Reconstrucción y crítica del presente: una ausencia notable.

            Para responder a estas preguntas, vale la pena detenerse un poco más en lo que sea que signifique el término “reconstrucción de la experiencia”. La filosofía puede jugar aquí un papel importante, pues ella tiene la tarea de reflexionar sobre el significado de las cosas que pensamos y que decimos, con el ánimo de saber mejor qué es eso que decimos y también para esclarecer nuestra actitud frente a ello. Sobra recordar que parte del problema que se enfrenta hoy día es que el paradigma de las competencias se extiende en virtud de políticas gubernamentales –y supranacionales- sin que se considere necesario discutir siquiera lo que se intenta con él –y eso mismo no resulta demasiado compatible con la idea de reconstruir la experiencia de lo humano. Pero aquí habrá que concentrarse en los aspectos algo más teóricos del problema.
■ ■ ■ ■
* PROBLEMA A RESOLVER *
Conteste las siguientes preguntas según lo que afirma el pasaje.
(a) ¿Qué tarea tiene la filosofía?
(b) ¿En virtud de qué se extiende el paradigma de las competencias?
(c) ¿En qué aspectos del problema habrá que concentrarse?
Responda usando únicamente la información del pasaje.
■ ■ ■ ■
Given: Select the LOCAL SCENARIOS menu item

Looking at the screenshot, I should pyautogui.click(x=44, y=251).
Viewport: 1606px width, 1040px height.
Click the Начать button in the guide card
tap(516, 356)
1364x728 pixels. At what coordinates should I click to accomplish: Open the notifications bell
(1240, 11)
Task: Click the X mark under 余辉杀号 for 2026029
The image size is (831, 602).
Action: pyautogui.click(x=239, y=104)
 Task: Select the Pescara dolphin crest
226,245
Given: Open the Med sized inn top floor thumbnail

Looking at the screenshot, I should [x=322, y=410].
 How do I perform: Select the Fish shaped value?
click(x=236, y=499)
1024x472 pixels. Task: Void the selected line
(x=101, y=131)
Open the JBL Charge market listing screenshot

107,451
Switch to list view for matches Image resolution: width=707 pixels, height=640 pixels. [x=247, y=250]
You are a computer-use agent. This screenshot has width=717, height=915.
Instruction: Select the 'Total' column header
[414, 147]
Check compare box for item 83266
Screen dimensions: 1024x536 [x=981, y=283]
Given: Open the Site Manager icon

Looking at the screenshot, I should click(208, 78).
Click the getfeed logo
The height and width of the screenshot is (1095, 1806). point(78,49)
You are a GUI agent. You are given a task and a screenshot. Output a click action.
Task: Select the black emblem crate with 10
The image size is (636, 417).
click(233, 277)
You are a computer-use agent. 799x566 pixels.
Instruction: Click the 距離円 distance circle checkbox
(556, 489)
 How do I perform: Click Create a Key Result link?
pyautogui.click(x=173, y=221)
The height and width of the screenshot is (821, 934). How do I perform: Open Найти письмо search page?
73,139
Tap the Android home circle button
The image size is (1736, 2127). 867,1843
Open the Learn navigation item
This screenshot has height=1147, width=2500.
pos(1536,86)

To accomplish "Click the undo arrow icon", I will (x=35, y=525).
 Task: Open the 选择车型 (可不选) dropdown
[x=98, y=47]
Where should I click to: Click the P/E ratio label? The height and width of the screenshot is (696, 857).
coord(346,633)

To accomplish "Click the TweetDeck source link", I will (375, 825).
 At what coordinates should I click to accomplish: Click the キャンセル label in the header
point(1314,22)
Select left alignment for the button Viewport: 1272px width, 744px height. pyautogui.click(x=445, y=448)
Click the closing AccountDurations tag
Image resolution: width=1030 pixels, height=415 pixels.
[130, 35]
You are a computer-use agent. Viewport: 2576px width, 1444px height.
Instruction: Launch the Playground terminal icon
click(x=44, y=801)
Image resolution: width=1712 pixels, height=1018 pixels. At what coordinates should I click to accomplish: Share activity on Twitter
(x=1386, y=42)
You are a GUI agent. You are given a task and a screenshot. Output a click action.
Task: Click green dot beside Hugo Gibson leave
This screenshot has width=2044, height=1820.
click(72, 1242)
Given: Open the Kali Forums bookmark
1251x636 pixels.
■ ■ ■ ■
* SOLUCIÓN DEL EJERCICIO *
(a) Reflexionar sobre el significado de las cosas que pensamos y que decimos.
(b) En virtud de políticas gubernamentales y supranacionales.
(c) En los aspectos algo más teóricos del problema.